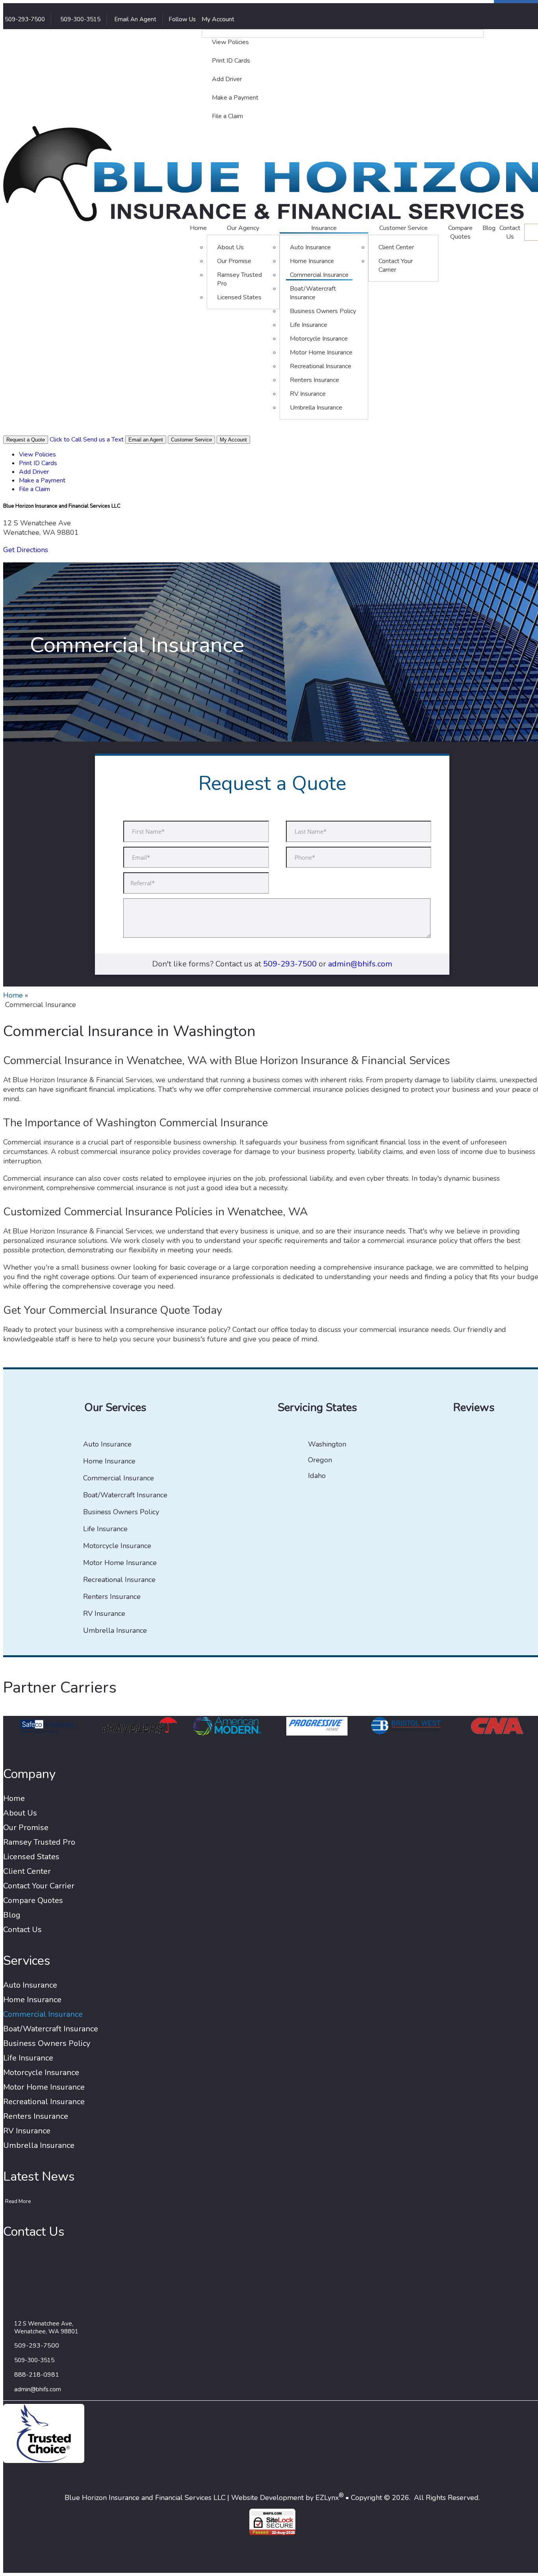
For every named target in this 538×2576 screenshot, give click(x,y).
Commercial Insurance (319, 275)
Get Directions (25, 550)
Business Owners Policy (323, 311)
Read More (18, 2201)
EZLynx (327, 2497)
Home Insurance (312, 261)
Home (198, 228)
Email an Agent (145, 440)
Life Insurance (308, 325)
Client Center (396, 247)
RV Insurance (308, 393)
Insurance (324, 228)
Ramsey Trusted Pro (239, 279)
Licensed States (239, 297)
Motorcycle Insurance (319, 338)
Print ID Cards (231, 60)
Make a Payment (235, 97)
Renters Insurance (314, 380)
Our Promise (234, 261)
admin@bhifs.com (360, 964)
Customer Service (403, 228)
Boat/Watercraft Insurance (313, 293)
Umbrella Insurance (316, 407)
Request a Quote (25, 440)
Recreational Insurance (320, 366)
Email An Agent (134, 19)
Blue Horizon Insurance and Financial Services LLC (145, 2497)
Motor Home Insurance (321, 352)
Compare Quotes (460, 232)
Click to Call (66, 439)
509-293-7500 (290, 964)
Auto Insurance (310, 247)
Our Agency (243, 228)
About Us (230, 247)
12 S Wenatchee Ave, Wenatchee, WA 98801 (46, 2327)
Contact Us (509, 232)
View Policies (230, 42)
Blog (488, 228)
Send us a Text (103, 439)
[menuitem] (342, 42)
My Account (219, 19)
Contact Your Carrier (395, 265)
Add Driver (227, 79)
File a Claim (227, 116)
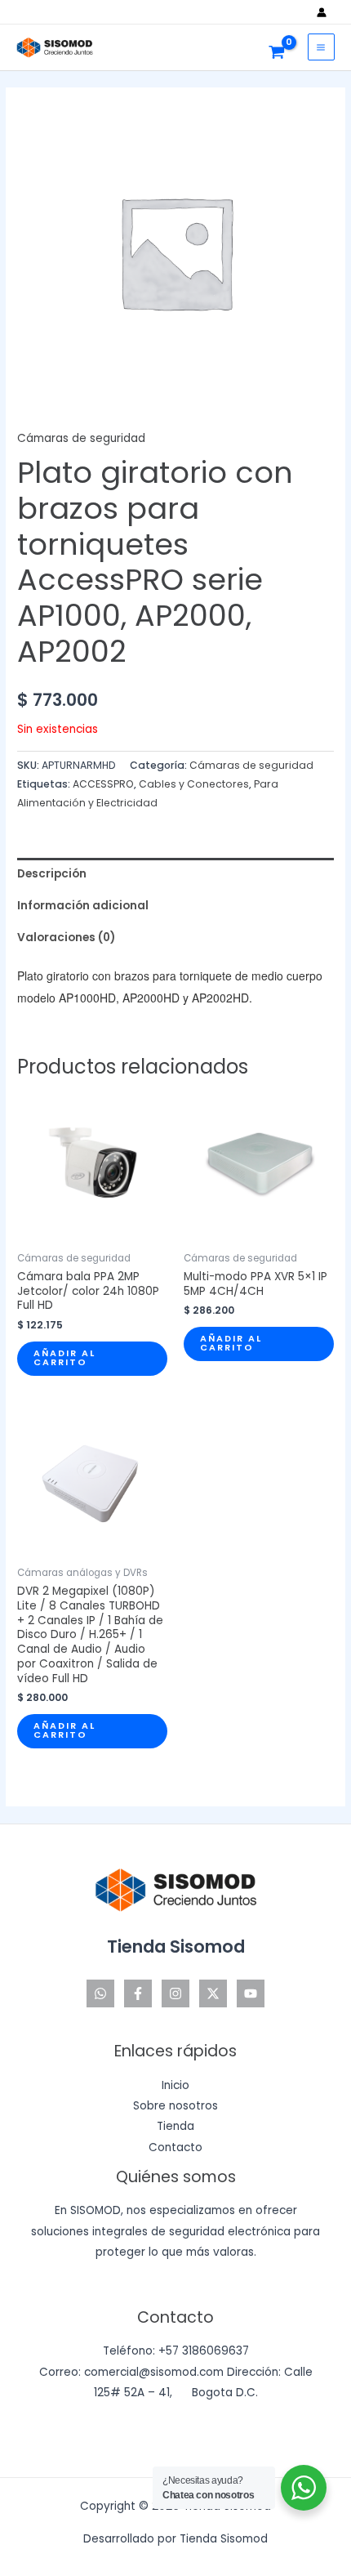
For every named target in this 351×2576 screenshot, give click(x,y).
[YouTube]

■ ■ ■ ■ ■ ■ ■

** WHAT THE TASK REQUIRES **
Your output should be the lines from the one with "Auto Insurance (310, 247)" through the end of the listing, copied exactly and with the pictures left out.

** TASK OUTPUT **
Auto Insurance (310, 247)
Our Agency (243, 228)
About Us (230, 247)
12 S Wenatchee Ave, Wenatchee, WA 98801 (46, 2327)
Contact Us (509, 232)
View Policies (230, 42)
Blog (488, 228)
Send us a Text (103, 439)
[menuitem] (342, 42)
My Account (219, 19)
Contact Your Carrier (395, 265)
Add Driver (227, 79)
File a Claim (227, 116)
For every named target in this 351×2576 screenshot, give click(x,y).
[YouTube]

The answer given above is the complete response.